Donald J. Trump winning the U.S. presidency was a shock to the traditional media and anyone who believed the headlines, polls and ‘expert’ views. Most of which claimed Clinton had it in the bag.
The mainstream media were sure that Clinton had won it before election night. Results proved otherwise and on 8 November 2016, Trump would now be referred to as President-Elect.
It doesn’t matter whether you believe Trump is the devil spawned as “literally Hitler” or a breath of fresh air required to “drain the swamp.” What’s important is that, on the run-up to the election, the vast majority of Western media were biased towards Clinton and it was reflected in their reporting.
Even now, three months in, most media take an anti-Trump stance. Just follow mainstream journalists on Twitter to see they don’t try to hide their disdain for the president.
Likewise, before and after the election, Trump does not hide his contempt for what he calls the “fake news media” either.
A public figure and especially one running for office should not attack the credibility of the mainstream media. This is (usually) PR 101.
Yet, despite this, Trump still won when everything was against him on paper. So how did he manage to rip the rulebook up and win? There are three reasons.
- Trump’s brash and unapologetic promise to Make America Great Again resonated with many U.S. citizens.
- Trump was seen as an antidote to the global elite at a time when levels of trust among governments, business and media are at an all-time low.
- Social media in politics finally come of age. It was a dirty political war but social media is where news and memes were created. Created by influencers and shared by millions of supporters.
Point 3 is where we learned that the traditional media has lost its strong-arm grip on dictating the news agenda. This has been brewing for a long time.
Obama winning in both 2008 and 2012 were claimed to be elections that were fought and won online but it turned out neither weren’t.
The data showed on both occasions it was the TV debates that were the most influential in helping people decide who to vote for. Social media was part of the mix but it wasn’t the dominant medium.
The 2016 elections were different altogether. The tipping point had been reached and then breached.
It was the year that social media from a political standpoint truly come of age. It was the year that officials, online influencers, activists, trolls, bots and a host of other parties fought out a battle of information in the form of memes, hashtags and fake news. It was the year when people got their news from sources other than the mainstream media. Election campaigning will never be the same again.
What was also an important factor in this was Trump’s use of social media. He’s not a politician by trade and although an entrepreneur he is also a TV celebrity who for years has used social media to comment on politics.
Trump had 2.94 million Twitter followers on the day he announced he intended to run for president. These followers were already active and engaged through years of using the platform promoting his business activities and commenting on politics.
This is a good start on a long and arduous campaign and as the data shows above his follower count grew exponentially.

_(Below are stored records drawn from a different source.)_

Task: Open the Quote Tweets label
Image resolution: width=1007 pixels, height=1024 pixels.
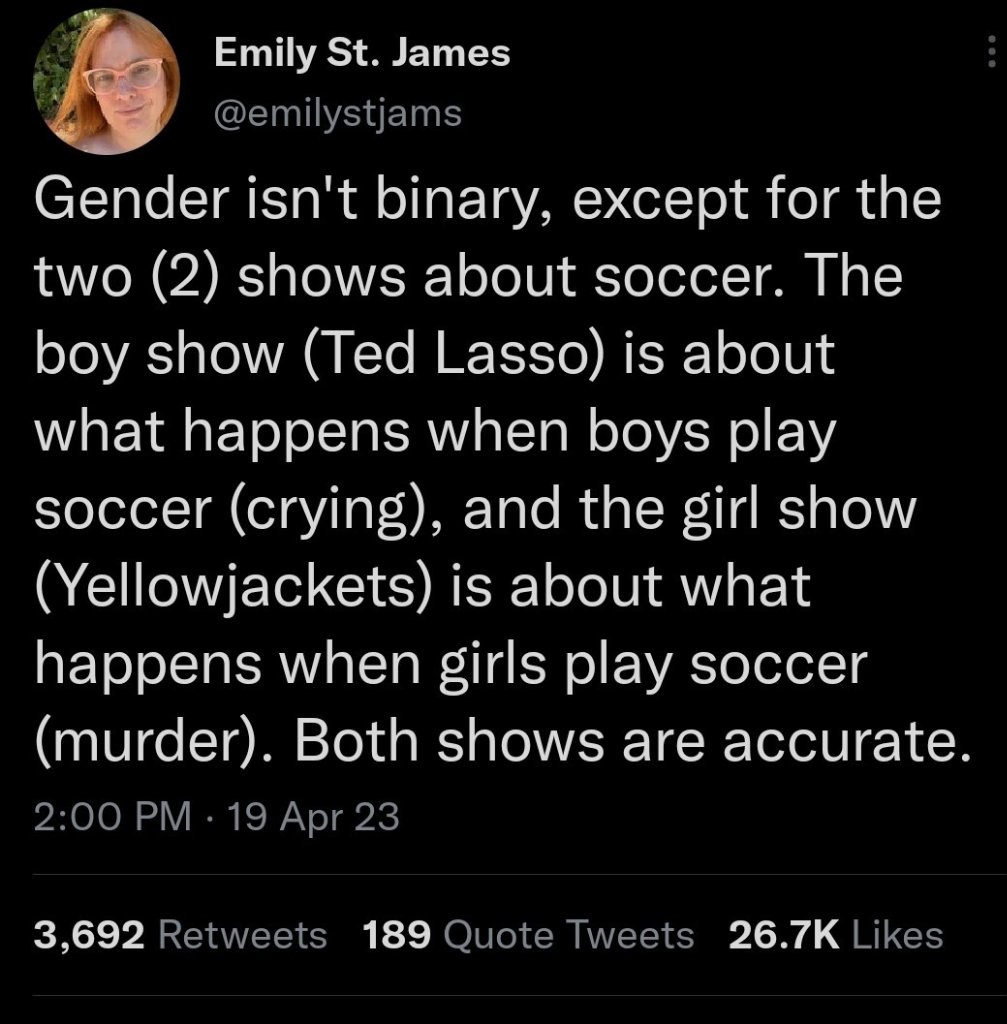Action: 569,935
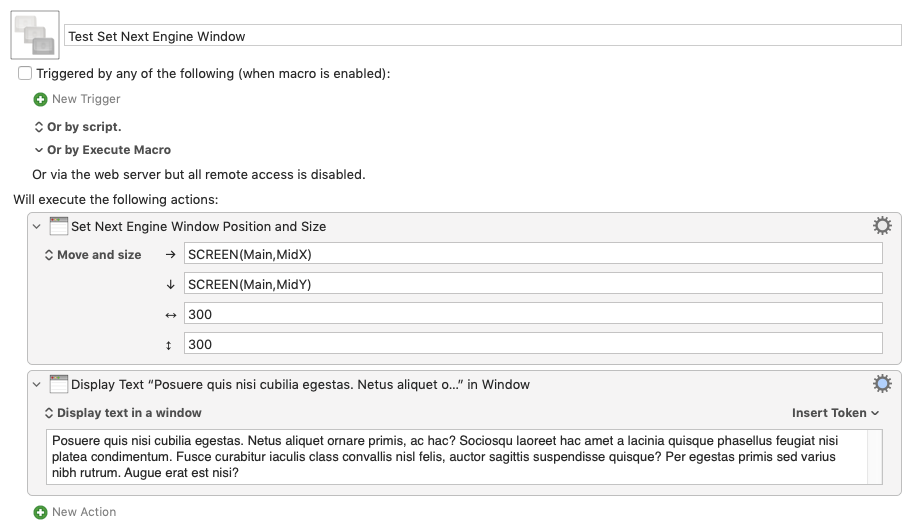The image size is (912, 530).
Task: Click the Posuere display text area
Action: tap(464, 457)
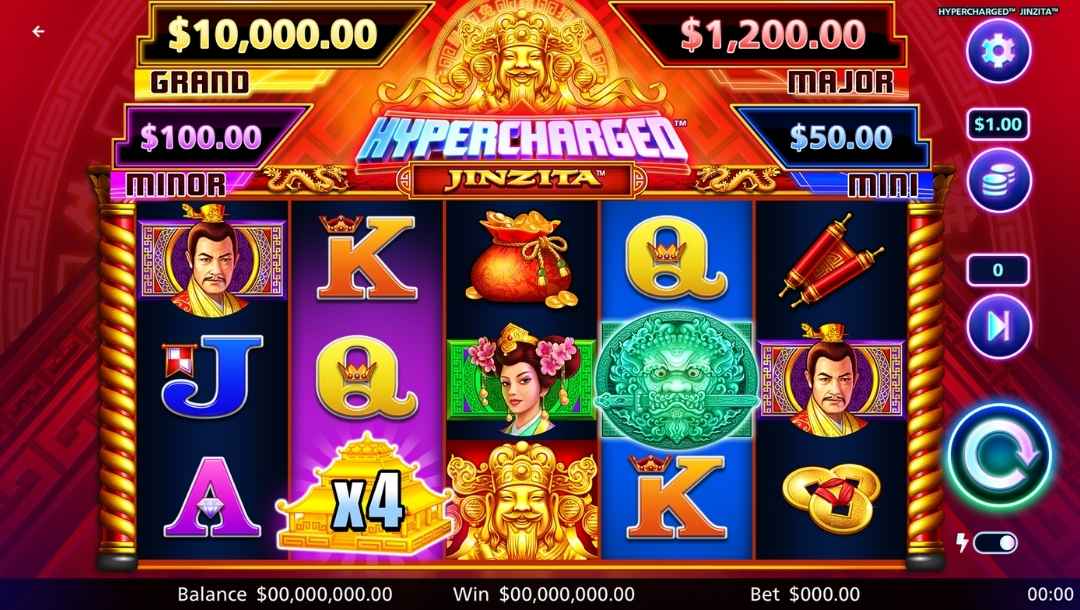Select the gold coins with red ribbon

(831, 498)
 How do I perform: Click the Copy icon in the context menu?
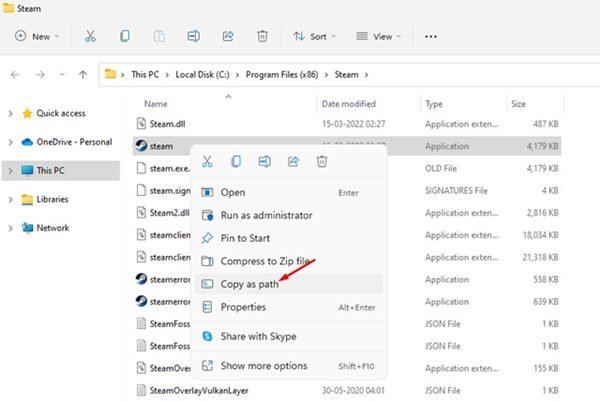tap(236, 161)
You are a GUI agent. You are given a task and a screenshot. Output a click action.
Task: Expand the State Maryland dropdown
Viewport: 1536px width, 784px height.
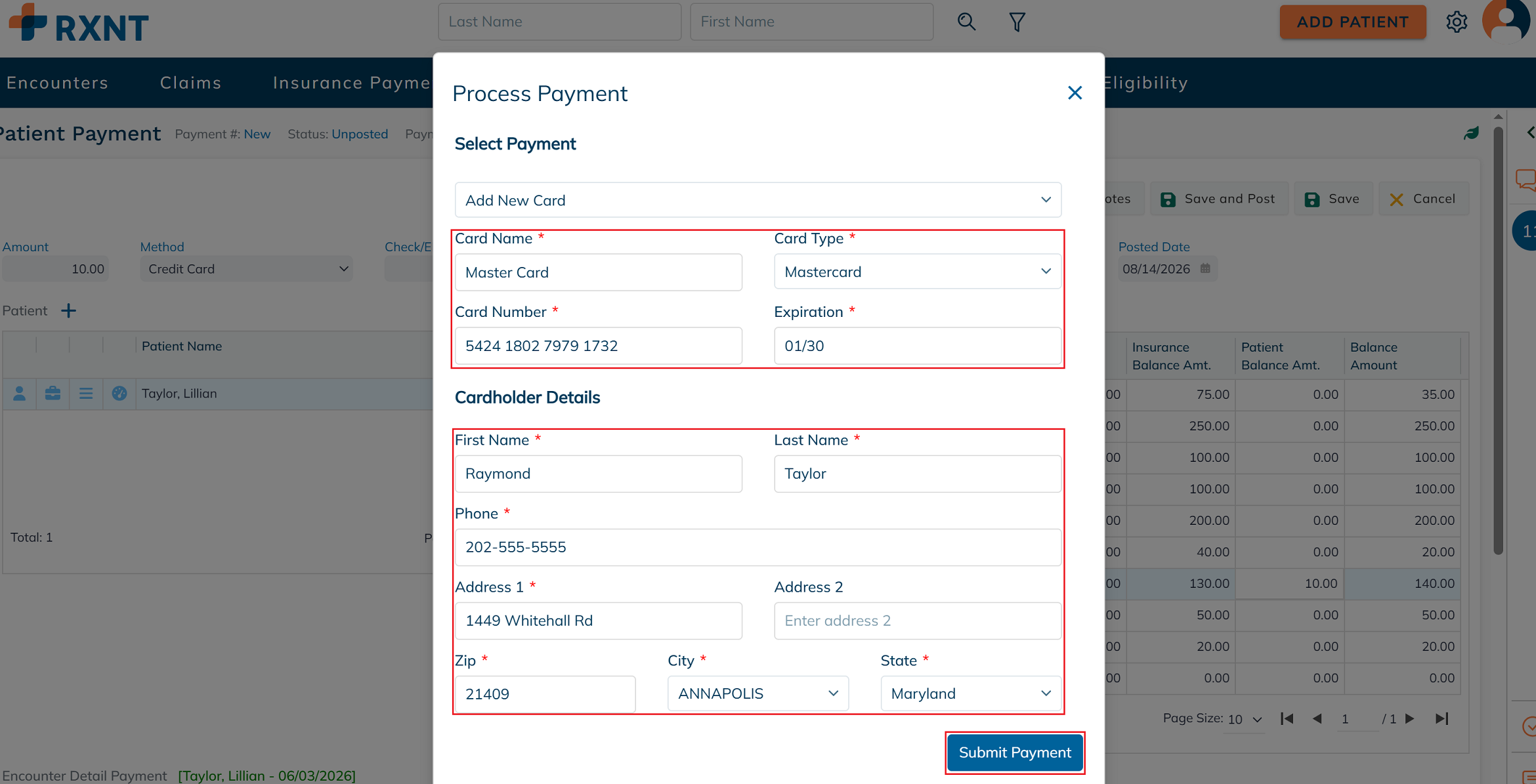click(970, 693)
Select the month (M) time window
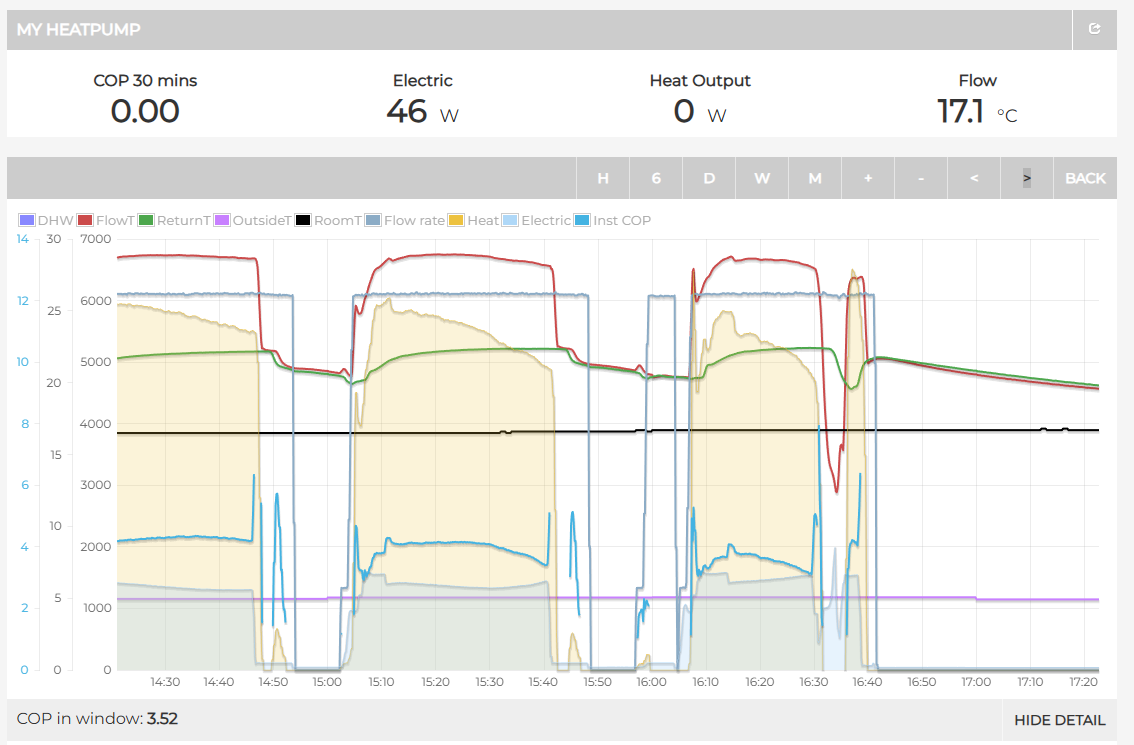Screen dimensions: 1134x745 [x=815, y=178]
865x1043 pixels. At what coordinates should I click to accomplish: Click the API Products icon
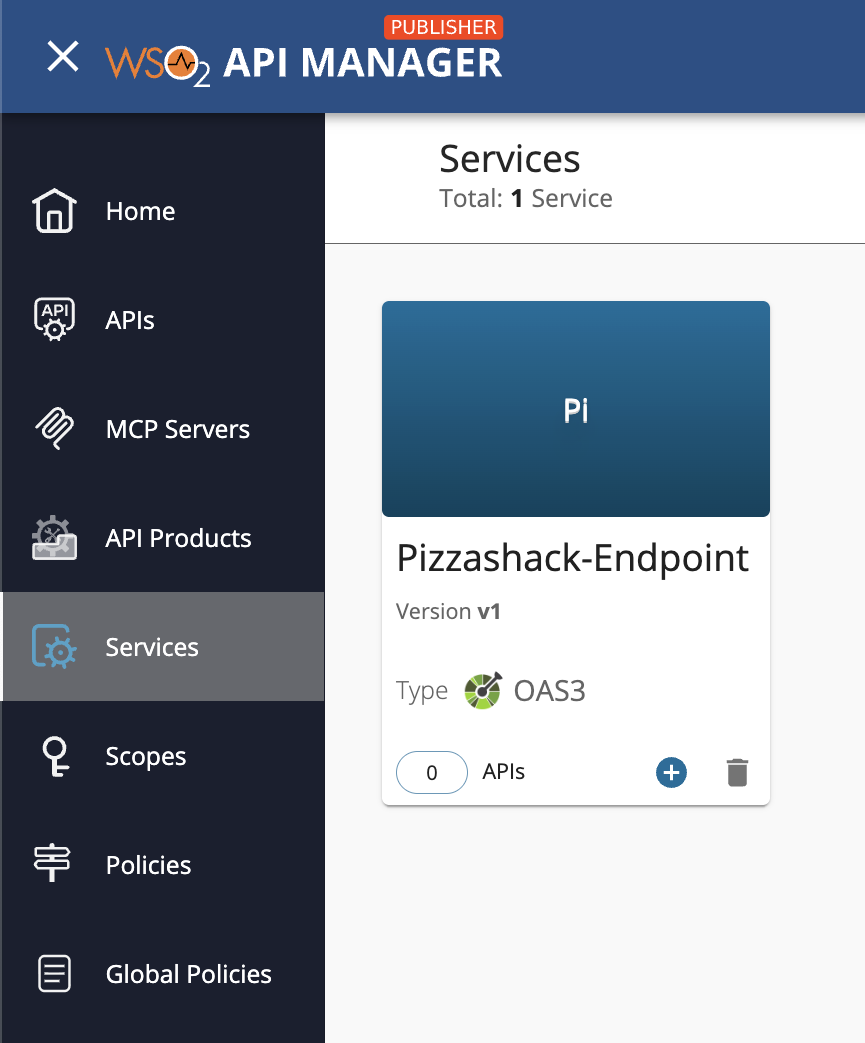point(54,538)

Trump’s ready-made social media presence has given him a platform to retort any news articles he doesn’t agree with. It also allowed him to attack the competition using memes like “Crooked Hillary” and calling Jeb Bush “low energy”.
Trump’s online support base ran with these memes amplifying the message further. The Clinton campaign tried later in the election but were unsuccessful. This use of memes and persuasion is why persuasion experts like Scott Adams has called Trump “the master persuader.”
Social media is not going away. In fact, it’s becoming more advanced and influential. If you aren’t building your own platforms now you need to start.
Social media continues to grow as traditional media declines. If you seek some form of power or position yourself as a thought leader you should be building a presence on social media. If you’re in business, politics, or an industry where you may have to defend your reputation start now if you haven’t already.
Blogs remain influential. If you have a gift of the written word and have something valuable to say blogging can establish you as an authority. Although people are increasingly starved for time they still love to read punchy and engaging stories. If your writing is controversial you can be de-platformed from third-party sites like Twitter, unlike a WordPress blog which you own.
Video is becoming the dominant medium. If you have charisma on camera then look at developing your own produced and live video content for YouTube, Facebook and Periscope. Look at the number of views and subscribers some YouTubers get to see that people love consuming content by video.
Podcasts continue to grow in popularity. Look at how popular Joe Rogan’s podcast is. As humans we’ve communicated via speaking and listening much longer than we have writing and reading. We’re evolutionary conditioned to take in information this way. It’s easy to put a podcast on and workout, go for a walk or even a run. It’s a passive form of information absorption.
Twitter is in financial trouble but is still popular. If you’re interested in engaging in the day-to-day of politics there is no better platform than Twitter.
I’ve been writing online for over ten years but with this blog I’ve essentially started from scratch. That doesn’t matter though as I’m in it for the long-term. I look at my old writings and I’m embarrassed. This is a good thing as it shows both my thinking and my writing have developed.
I plan on using video more and starting a podcast. I’m assuming that both will take some time to grow but it’s a time investment I’m willing to make.
I’m in for the long term – the next ten years at least – because if it’s anything like the last ten years it will be a completely different media world.
The best time to start growing a following was ten years ago. The second best time is now.